House Minority Leader Kevin McCarthy (R-Calif.) said Friday that Rep. Lauren Boebert (R-Colo.) did not need to make a further apology for anti-Muslim comments about Rep. Ilhan Omar (D-Minn.) and accused Democratic leaders of treating worse offenses by their own members with kid gloves.
“What’s interesting to me, I didn’t get to watch Speaker [Nancy] Pelosi’s press conference [Thursday], did any of you raise the question when someone on their side of the aisle said I work with the Ku Klux Klan, referring to Republicans?” McCarthy asked reporters, referring to a tweet earlier this week by Rep. Alexandria Ocasio-Cortez (D-NY).
“Did anyone on your side of the aisle talk about [how] when Omar said the only reason I support Israel is about the Benjamins, I never got a public apology or phone call?” he added.
“Did anybody on your side of the aisle — I think you might have asked Speaker Pelosi about this one — when Congresswoman Omar referred to America and the Taliban as equal, because I remember Speaker Pelosi saying something to the effect, I could be wrong, it was to the effect that she did not denounce her for saying that,” McCarthy continued. “I think when somebody does something that is wrong, they apologize.”
Boebert tweeted an apology last week to “anyone in the Muslim community I offended” after video emerged of her joking about being in an elevator with Omar when a Capitol Police officer rushed toward them.
“I said, ‘Well, she [Omar] doesn’t have a backpack, we should be fine,’” deadpanned Boebert, who has also repeatedly referred to Omar as a member of “the Jihad Squad.”
Tensions between the two lawmakers intensified Monday after a phone call aimed at smoothing things over. The lawmakers put out conflicting statements after the call, with Omar claiming Boebert had declined to apologize for “Islamophobic comments and fabricated lies.”
Boebert, for her part, said she thought her earlier Twitter apology was sufficient, called on Omar to apologize for “anti-American, anti-Semitic, anti-police rhetoric” and claimed the “Squad” member “hung up on me.”
McCarthy said Friday that he had spoken to Boebert and claimed “she apologized publicly” as well as “personally.”
“We should lower the temperature of this Congress,” McCarthy told reporters. “We should work together and talk to one another. In disagreements, if something goes astray, you apologize for it — exactly what Lauren Boebert did.”
The Republican leader added that he had spoken with House Majority Leader Steny Hoyer (D-Md.), who slammed Boebert’s comment as “reprehensible and dangerous” earlier this week and called on the GOP to “cleanse itself from this toxic kind of conduct.”
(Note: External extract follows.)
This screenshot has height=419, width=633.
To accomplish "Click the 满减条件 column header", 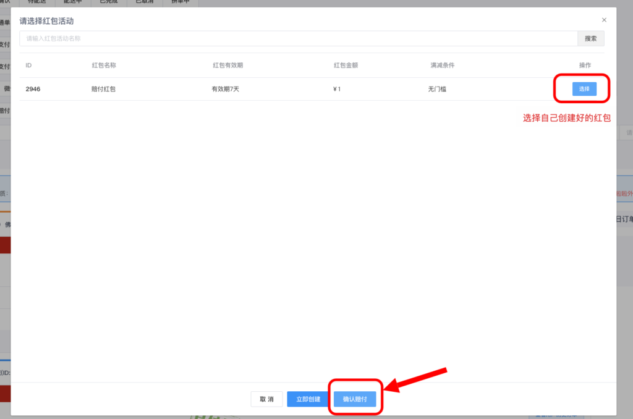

More than 30 Democrats have called for Boebert to be removed from the House Budget and Natural Resources committees, but it is unclear what disciplinary action Democratic leaders will take.
Two Democratic sources told The Post leadership is considering bringing a resolution condemning Islamophobia to the floor for a vote, similar to a resolution against racism, anti-Semitism and Islamophobia following Omar’s “all about the Benjamins” tweet referring to pro-Israel lobbying group AIPAC.